Extracted text:
________________

December 17, 2007
VIA EDGAR
Ms. Pam Howell
Special Counsel
Division of Corporation Finance
Securities and Exchange Commission
450 Fifth Street N.W.
Washington, DC 20549
This letter, furnished today via EDGAR, sets forth West Corporation’s (“West” or the “Company”) response to the Staff’s comment letters, dated December 4, 2007 and August 21, 2007, providing comments on the Company’s Annual Report on Form 10-K for the year ended December 31, 2006 (the “Form 10-K”). The response in this letter corresponds to the numbered paragraphs of the comment letters. We have included the Staff’s comments along with West’s response to aid the review process. The response in this letter is provided on a supplemental basis.
Form 10-K for the year ended December 31, 2006
Filed February 28, 2007
File No. 000-21771
Comment # 1-
We reissue comment six from our letter dated August 21, 2007. You have not provided a detailed analysis as to why disclosure of the targets would result in competitive harm. You refer to these targets as “stretch” goals that would provide competitors with insight into the company’s strategic planning. It is unclear how disclosure of these targets would provide such insight, especially since the prior fiscal year for which the targets applied has passed and the actual financial results of that fiscal year are available. Please either provide us with a detailed explanation for your conclusion that disclosure of the targets would result in competitive harm or disclose such information in future filings. To the extent that it is appropriate to omit specific targets, please provide disclosure pursuant to Instruction 4 to Item 402(b). General statements regarding the level of difficulty, or ease, associated with achieving performance goals either corporately or individually are not sufficient. In discussing how likely it will be for the company to achieve the target levels or other factors, provide as much detail as necessary without providing information that poses a reasonable risk of competitive harm.
Comment #6 – August 21, 2007 SEC Comment Letter
You have not provided quantitative disclosure of the terms of the necessary targets to be achieved for your executive officers to earn their portion of projected annual
cash bonuses paid quarterly based upon meeting or exceeding objective financial goals for the quarter, the pre-tax net income bonus objective for the Communications Services segment, the 2006 net income objective and the performance objectives used to determine the bonus for Mr. Stangl, and the performance objectives established to determine the bonus for Mr. Etzler. Please disclose these specific established targets or provide a supplemental analysis as to why it is appropriate to omit these targets pursuant to Instruction 4 to Item 402(b) of Regulation S-K. In addition, we note the discretionary bonuses to recognize results or efforts that are not reflected in financial measurements. Please note that qualitative goals generally need to be presented to conform to the requirements of Item 402(b)(2)(v). Provide clear disclosure of how these discretionary bonuses were determined. To the extent that it is appropriate to omit specific targets, please provide disclosure pursuant to Instruction 4 to Item 402(b). General statements regarding the level of difficulty, or ease, associated with achieving performance goals either corporately or individually are not sufficient. In discussing how likely it will be for the company to achieve the target levels or other factors, provide as much detail as necessary without providing information that poses a reasonable risk of competitive harm.

________________

Rows:

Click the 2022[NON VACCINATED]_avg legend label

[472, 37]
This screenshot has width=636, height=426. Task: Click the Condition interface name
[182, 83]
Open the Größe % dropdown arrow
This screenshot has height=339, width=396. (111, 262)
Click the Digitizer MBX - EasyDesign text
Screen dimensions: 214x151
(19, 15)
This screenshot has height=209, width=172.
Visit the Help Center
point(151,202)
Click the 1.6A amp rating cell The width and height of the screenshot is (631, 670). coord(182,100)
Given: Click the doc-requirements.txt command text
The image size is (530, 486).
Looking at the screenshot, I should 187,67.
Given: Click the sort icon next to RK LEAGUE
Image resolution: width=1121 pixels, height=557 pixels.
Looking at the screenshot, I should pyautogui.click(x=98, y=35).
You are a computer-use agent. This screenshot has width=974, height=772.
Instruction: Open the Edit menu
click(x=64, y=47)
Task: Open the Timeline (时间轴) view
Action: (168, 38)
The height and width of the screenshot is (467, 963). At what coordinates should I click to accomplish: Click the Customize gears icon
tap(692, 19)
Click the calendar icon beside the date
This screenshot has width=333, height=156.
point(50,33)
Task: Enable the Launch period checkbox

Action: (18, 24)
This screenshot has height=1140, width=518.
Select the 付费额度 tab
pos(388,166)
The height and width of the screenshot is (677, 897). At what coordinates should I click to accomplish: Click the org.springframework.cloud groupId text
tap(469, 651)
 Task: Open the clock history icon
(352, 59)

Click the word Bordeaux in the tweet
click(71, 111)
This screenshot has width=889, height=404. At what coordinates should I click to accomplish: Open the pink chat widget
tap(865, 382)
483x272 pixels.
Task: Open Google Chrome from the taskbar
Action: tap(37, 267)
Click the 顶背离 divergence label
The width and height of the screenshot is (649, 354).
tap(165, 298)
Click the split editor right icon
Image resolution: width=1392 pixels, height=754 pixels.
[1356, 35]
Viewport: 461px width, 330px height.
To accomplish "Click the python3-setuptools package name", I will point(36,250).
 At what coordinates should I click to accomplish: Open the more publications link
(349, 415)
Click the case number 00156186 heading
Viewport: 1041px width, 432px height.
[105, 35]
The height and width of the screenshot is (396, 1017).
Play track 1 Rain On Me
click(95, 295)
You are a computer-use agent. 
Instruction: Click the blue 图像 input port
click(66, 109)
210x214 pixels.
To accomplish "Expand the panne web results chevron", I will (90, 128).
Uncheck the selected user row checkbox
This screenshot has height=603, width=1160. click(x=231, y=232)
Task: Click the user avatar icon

________________

Work to do:
1. Translate this sentence from the SEC letter into Spanish: "We have included the Staff’s comments along with West’s response to aid the review process."
2. Please reproduce the SEC letter from "December 17, 2007" to "a supplemental basis.".
3. Pick up the SEC letter at the point where it stops and keep writing it.

Results of the tasks:
1. Hemos incluido los comentarios del Personal junto con la respuesta de West para facilitar el proceso de revisión.

2.
December 17, 2007
VIA EDGAR
Ms. Pam Howell
Special Counsel
Division of Corporation Finance
Securities and Exchange Commission
450 Fifth Street N.W.
Washington, DC 20549
This letter, furnished today via EDGAR, sets forth West Corporation’s (“West” or the “Company”) response to the Staff’s comment letters, dated December 4, 2007 and August 21, 2007, providing comments on the Company’s Annual Report on Form 10-K for the year ended December 31, 2006 (the “Form 10-K”). The response in this letter corresponds to the numbered paragraphs of the comment letters. We have included the Staff’s comments along with West’s response to aid the review process. The response in this letter is provided on a supplemental basis.

3.
Response to Comments
There were three components to Mr. Stangl’s 2006 bonus calculation. The first component was based on the percentage of achieving the predetermined 2006 pre-tax income objective for the Communication Services segment. The second component provided for a bonus only if the pre-tax income of the Communication Services segment exceeded the 2006 pre-tax income. The third component was based on West Corporation’s achievement of a predetermined 2006 net income objective. Mr. Stangl’s 2006 pre-tax income objective for the Communication Services segment was $122.0 million. The 2006 pre-tax income results achieved by the Communication Services segment after adjustments for recapitalization transaction related expenses and Vertical Alliance was $136,962,603. This resulted in a $350,000 bonus for meeting the objective. For exceeding the objective Mr. Stangl was paid a bonus of 2% on the excess or $299,395 (.02 x ($136,969,750 - $122,000,000)). The 2006 net income objective for West Corporation was established when the Company provided its guidance in December 2005. That guidance indicated net income of $150 million to $160 million. In 2006, net income was $68,762,544. However, these results were adjusted for bonus calculation purposes by expenses incurred as a result of the recapitalization and accelerated FAS 123(R) costs incurred as a result of the recapitalization. Adjusted net income for bonus calculation purposes was $184.1 million. This resulted in a $100,000 bonus. Accordingly, Mr. Stangl’s total non-equity incentive plan compensation for the three components was $749,395 ($350,000 + 299,395 + $100,000).
Mr. Etzler’s 2006 bonus calculation for the operating results of the Conferencing Services segment was composed of two parts, a revenue component and an operating income before amortization expense component. 2006 revenue achieved was $607,506,420 versus a budget of $571,244,233. The actual revenue exceeded the budget by 6.35%. After applying the plan multiple of three, this resulted in a bonus factor of 1.19. 2006 operating income adjusted for recapitalization expenses was $194,514,351 versus a budget of
$159,367,002. The actual adjusted operating income exceeded the budget by 22.1%. After applying the plan multiple of three, this resulted in a bonus factor of 1.662. The two bonus factors are equally weighted, resulting in a 1.426 bonus factor applied to the target company profitability bonus of $350,000, or $499,112. Mr. Etzler’s West Corporation net income objective was the same as Mr. Stangl’s noted above and resulted in a $100,000 bonus. Accordingly, Mr. Etzlers’s total non-equity incentive plan compensation was $599,112 ($499,112 + $100,000).
To the extent that the bonus programs are structured similarly to the 2006 bonus programs, the Company intends in its future filings to disclose the applicable performance objectives described above.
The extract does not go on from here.